Illinois becoming more urban, higher paid, less reliant on government assistance
An analysis of Current Population Survey data from the U.S. Census Bureau and Illinois Department of Revenue data shows that Illinois is NOT suffering the mass exodus that some have claimed. To the contrary, researchers at the Illinois Economic Policy Institute (ILEPI) and the Project for Middle Class Renewal (PMCR) at the University of Illinois at Urbana Champaign have found that Illinois’ population has been stable over the last decade—driven by growth in the Chicago metropolitan area—with the state as a whole becoming less rural, more educated, more foreign-born, more Hispanic, and higher-paid. Importantly, a decade of migration trends also reveals that substantially more Illinois workers are contributing to the state’s tax base and fewer are reliant on government assistance programs.
The official Census count showed that Illinois had 12.81 million residents in 2020, a decline of about 18,000 residents over the decade. This population count came as a surprise to many, including those in trusted media outlets, who had been using speculative population estimates to claim that Illinois had lost hundreds of thousands of residents due to outmigration. A post-Census review subsequently found that Illinois’ population was likely undercounted by 2%, meaning that the state actually had around 13 million residents in 2020.

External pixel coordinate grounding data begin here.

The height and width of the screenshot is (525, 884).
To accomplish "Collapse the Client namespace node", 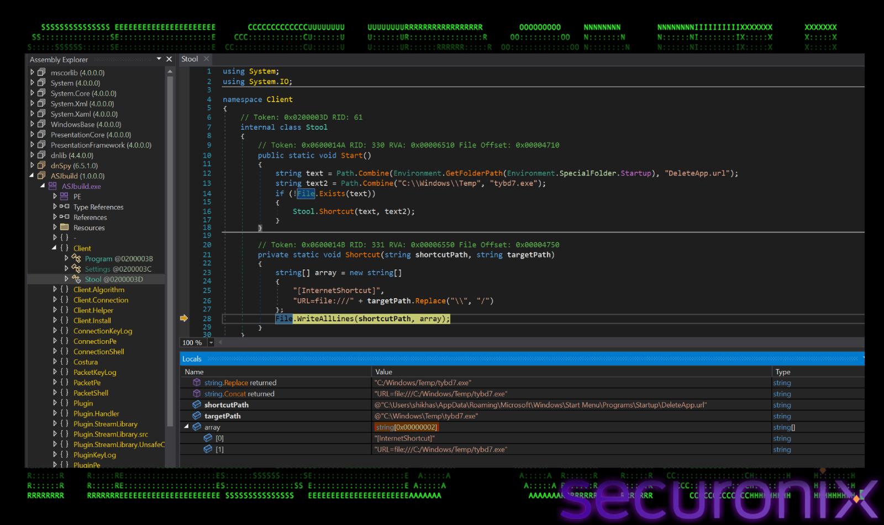I will point(54,248).
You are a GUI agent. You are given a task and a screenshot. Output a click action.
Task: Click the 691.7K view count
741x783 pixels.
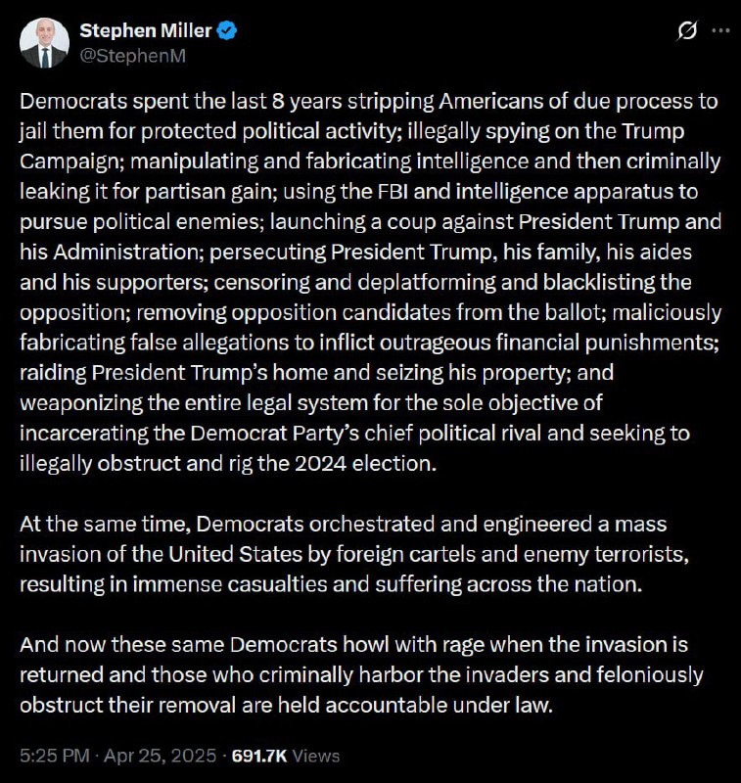point(259,756)
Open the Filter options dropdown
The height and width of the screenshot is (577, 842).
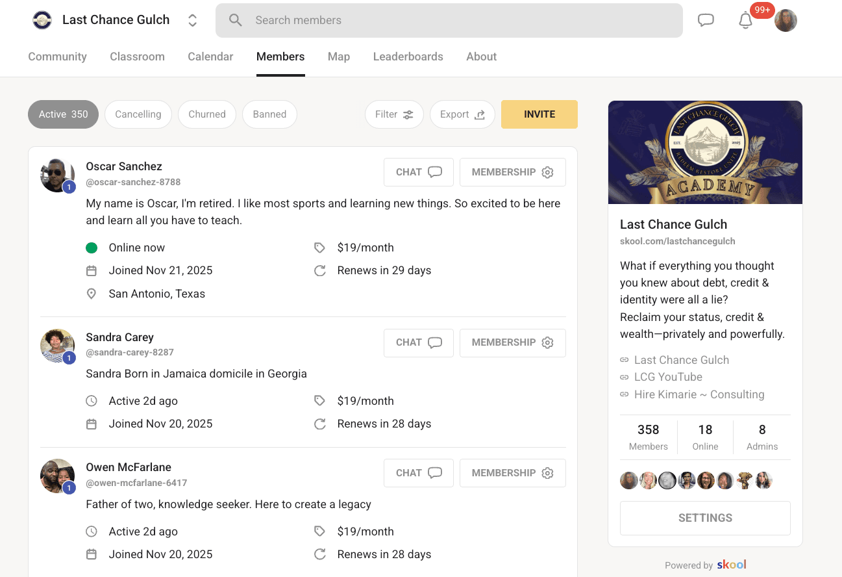coord(394,114)
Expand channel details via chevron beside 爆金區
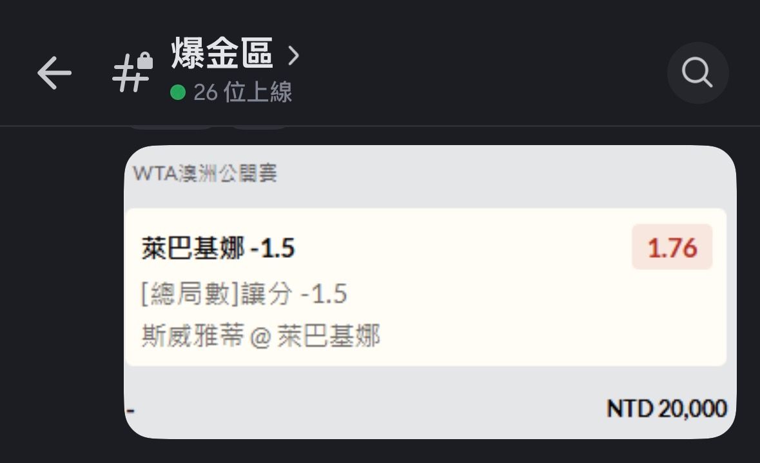 (x=294, y=55)
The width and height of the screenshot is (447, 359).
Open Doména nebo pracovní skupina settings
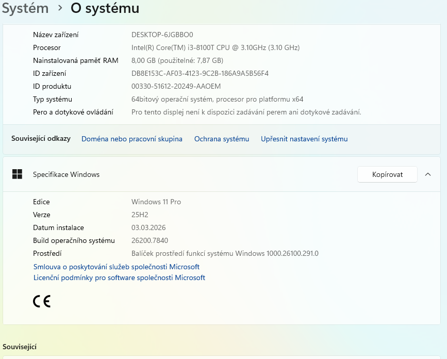[x=131, y=139]
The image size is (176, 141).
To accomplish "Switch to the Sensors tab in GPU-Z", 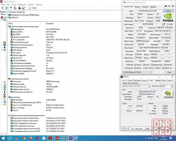I will coord(137,7).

“Reports of Illinois’ population decline have been greatly exaggerated by a reliance on political narratives and population estimates over hard data and actual Census counts,” said University of Illinois Professor, PMCR Director, and study coauthor Robert Bruno, Ph.D. “This approach not only breeds a distorted picture of our state, it fails to accurately reflect the state of our communities and our economy.”

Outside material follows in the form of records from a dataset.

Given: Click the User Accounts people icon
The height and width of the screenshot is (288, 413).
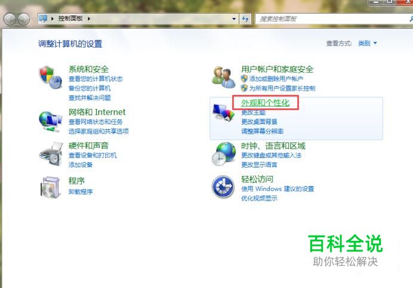Looking at the screenshot, I should [x=224, y=77].
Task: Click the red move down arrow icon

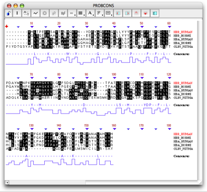Action: point(145,13)
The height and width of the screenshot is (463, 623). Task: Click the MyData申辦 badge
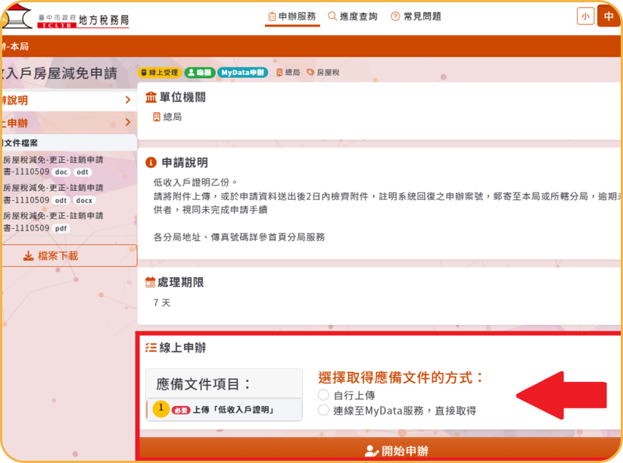pyautogui.click(x=242, y=73)
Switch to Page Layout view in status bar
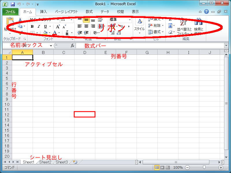The image size is (231, 173). 162,168
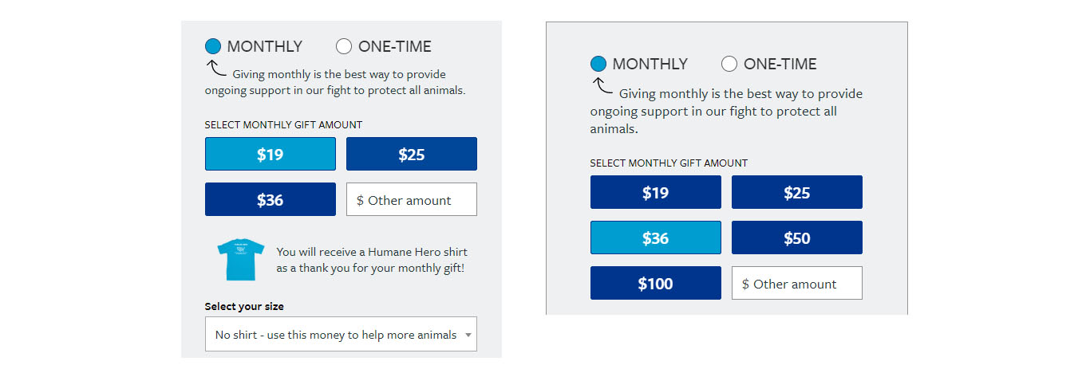Select the dark blue $36 in left form
Image resolution: width=1090 pixels, height=373 pixels.
point(271,199)
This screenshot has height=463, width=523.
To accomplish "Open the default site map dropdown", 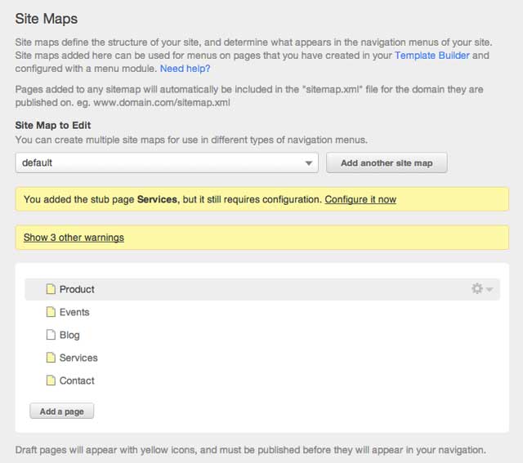I will coord(167,162).
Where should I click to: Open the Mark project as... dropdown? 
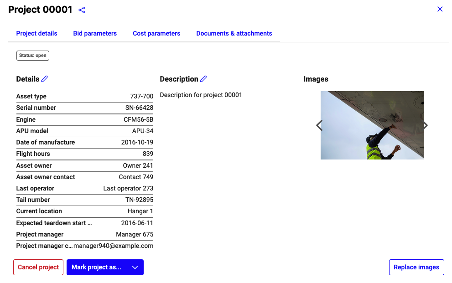[97, 268]
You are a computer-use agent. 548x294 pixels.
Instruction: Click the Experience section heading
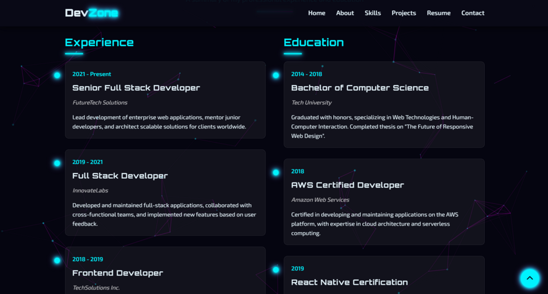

In their study, ILEPI and PMCR researchers first used Illinois Department of Revenue tax statistics from 2010 to 2020 to note that Illinois added more than 200,000 taxpayers last decade, an increase of 4%. The tax base grew in the Chicago area while it declined Downstate. The number of tax filers with high incomes grew substantially, as Illinois became a $1 trillion economy: Taxpayers with adjusted gross incomes above $100,000 per year grew by more than 50% over the decade, including an increase of 80% among those earning more than $500,000 annually. Meanwhile, the number of families claiming Earned Income Credit (EIC) government benefits decreased 11% over the decade.
ILEPI and PMCR researchers then used Current Population Survey Annual Social and Economic Supplement survey data from 2013 through 2022. In this survey, the Census Bureau asks U.S. residents whether they have changed residences in the past year, the state of previous residence for those who moved, and their primary reason for moving.
People who moved into Illinois were better educated and more likely to arrive for college than those who moved out. They were also younger on average than people who have stayed in Illinois. Two-in-five movers cite job-related circumstances as their top reason for moving. Additionally, the data indicated that while Illinois lost residents to “net domestic migration,” or people moving within the United States, these losses were almost entirely offset by immigrants coming to Illinois from abroad.
While outmigrants were statistically more likely to be Black or African American, people moving into Illinois and people who stay in Illinois were disproportionately more likely to be Hispanic or Latinx.
Finally, the data showed that people who stay in Illinois have better socioeconomic outcomes than all migrants. Stayers averaged 16% higher annual household incomes than those who have left Illinois, were more likely to be married, and had homeownership rates of 70%—more than double the rate of those who left the state (30%).
Domestic migration data is critical, but it is only one piece of the puzzle that the media has essentially treated as the whole story for too many years,” said ILEPI Economist and study coauthor Frank Manzo IV. “Equally important for our economy is the significance of immigration and an understanding of who chooses to stay in Illinois—and why. The data does not support the narrative that high-income earners are fleeing the state. If anything, it shows the opposite to be the case.”
The data revealed that people who have left Illinois tended to be younger males with lower incomes than those who chose to stay. Only 30% of those who left became homeowners within their first year in their new states, and 14% reported relying on Supplemental Nutrition Assistance Program (SNAP) food stamp assistance.
“People who move, whether into Illinois or out of Illinois, are more likely to be seeking upward economic mobility, either through job opportunities or educational pursuits,” added Bruno. “They are less likely to be concerned with things like the estate tax, property taxes, or the corporate income tax.”
The researchers believe their findings could offer important insights for policymakers.
“From investing in rural and majority-Black communities to expanding efforts to improve college affordability, Illinois can do more to attract and retain people,” concluded Manzo. “The data clearly shows that investments in people, families, and communities paired with sound fiscal responsibility are the best ways to accomplish that goal.”
The Illinois Economic Policy Institute (ILEPI) is a nonprofit organization which uses advanced statistics and the latest forecasting models to promote economic growth for businesses and working families.
The Project for Middle Class Renewal (PMCR) at the University of Illinois investigates the working conditions of workers in today’s economy to elevate public discourse aimed at reducing poverty, create more stable forms of employment, and promote middle-class jobs.